0000000000400340 <_ZN5hello4main17h5d434a6e08b2e3b8E>:
...
40037c: ff 15 26 7a 23 00 call QWORD PTR [rip+0x237a26] # 637da8 <_GLOBAL_OFFSET_TABLE_+0x250>
...
$ objdump -s -j .got hello | grep 637da8
637da8 50434000 00000000 b0854000 00000000 PC#.......#.....
$ objdump -d hello -M intel | grep 404350
0000000000404350 <_ZN3std2io5stdio6_print17h522bda9f206d7fddE>:
404350: 41 57 push r15
The number 404350 comes from 50434000 00000000, which is a little-endian 0x00000000000404350 (this was not obvious; I had to run the binary under GDB to figure this out!)
This is perplexing, since Wikipedia says that
[GOT] is used by executed programs to find during runtime addresses of global variables, unknown in compile time. The global offset table is updated in process bootstrap by the dynamic linker.
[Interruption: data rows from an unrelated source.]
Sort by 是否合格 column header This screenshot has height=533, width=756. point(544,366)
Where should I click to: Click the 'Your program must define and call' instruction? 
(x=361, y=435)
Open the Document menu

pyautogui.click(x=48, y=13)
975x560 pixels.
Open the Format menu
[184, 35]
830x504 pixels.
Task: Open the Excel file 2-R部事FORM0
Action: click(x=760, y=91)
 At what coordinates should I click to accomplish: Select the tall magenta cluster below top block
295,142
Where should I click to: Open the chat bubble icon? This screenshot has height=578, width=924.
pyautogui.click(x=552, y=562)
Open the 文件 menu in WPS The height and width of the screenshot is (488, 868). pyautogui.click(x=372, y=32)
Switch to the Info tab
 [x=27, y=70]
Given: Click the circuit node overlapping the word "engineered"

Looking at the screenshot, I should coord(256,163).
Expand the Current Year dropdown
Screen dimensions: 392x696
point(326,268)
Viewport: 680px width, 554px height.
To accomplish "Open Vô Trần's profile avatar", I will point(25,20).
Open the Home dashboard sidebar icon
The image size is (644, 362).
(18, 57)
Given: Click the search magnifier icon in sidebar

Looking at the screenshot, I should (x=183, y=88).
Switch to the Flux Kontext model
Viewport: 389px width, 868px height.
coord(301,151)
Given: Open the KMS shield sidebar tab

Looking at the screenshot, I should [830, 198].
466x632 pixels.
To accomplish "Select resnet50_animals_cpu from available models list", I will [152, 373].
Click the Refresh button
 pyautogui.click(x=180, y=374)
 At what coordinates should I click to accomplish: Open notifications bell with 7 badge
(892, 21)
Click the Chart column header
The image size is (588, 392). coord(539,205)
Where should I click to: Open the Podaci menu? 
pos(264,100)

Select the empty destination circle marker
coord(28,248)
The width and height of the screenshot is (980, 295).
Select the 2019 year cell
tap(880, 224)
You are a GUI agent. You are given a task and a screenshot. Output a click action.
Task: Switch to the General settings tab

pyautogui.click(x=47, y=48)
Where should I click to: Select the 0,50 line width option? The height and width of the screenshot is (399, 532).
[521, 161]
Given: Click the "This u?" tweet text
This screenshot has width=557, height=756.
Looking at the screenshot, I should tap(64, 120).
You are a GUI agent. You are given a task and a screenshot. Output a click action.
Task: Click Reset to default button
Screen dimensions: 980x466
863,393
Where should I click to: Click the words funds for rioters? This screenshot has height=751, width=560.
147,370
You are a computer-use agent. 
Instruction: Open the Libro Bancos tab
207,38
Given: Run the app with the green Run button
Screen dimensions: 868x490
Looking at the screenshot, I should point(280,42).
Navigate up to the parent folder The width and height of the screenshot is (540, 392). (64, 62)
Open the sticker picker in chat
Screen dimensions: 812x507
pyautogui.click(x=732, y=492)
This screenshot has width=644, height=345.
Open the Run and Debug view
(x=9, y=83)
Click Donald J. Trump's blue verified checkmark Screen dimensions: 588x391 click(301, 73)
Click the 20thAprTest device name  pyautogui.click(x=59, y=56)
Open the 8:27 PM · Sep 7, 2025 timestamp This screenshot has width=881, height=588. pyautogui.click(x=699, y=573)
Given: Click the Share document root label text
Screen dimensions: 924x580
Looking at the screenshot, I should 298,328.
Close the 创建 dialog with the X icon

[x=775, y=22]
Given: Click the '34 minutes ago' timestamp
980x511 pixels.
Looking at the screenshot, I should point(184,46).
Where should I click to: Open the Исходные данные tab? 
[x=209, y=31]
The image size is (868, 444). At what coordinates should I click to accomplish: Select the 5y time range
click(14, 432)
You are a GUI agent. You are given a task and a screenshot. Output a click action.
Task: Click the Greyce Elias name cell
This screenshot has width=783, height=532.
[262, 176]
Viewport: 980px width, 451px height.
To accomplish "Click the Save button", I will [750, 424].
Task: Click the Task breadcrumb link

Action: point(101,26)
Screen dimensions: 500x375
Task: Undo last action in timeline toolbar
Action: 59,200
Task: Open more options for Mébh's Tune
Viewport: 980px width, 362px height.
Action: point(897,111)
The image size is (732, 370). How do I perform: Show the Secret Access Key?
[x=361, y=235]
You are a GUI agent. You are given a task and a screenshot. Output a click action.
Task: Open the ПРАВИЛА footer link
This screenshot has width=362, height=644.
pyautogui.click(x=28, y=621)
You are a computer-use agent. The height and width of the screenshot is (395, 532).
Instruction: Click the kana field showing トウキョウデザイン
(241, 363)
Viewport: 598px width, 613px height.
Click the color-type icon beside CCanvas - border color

Why is the GOT present? From the disassembly, it looks like the compiler knows all the needed addresses. As far as I know, there is no bootstrap done by the dynamic linker: there is neither INTERP nor DYNAMIC program headers present in my binary;
Why does the GOT store function pointers? Wikipedia says the GOT is only for global variables, and function pointers should be contained in the PLT.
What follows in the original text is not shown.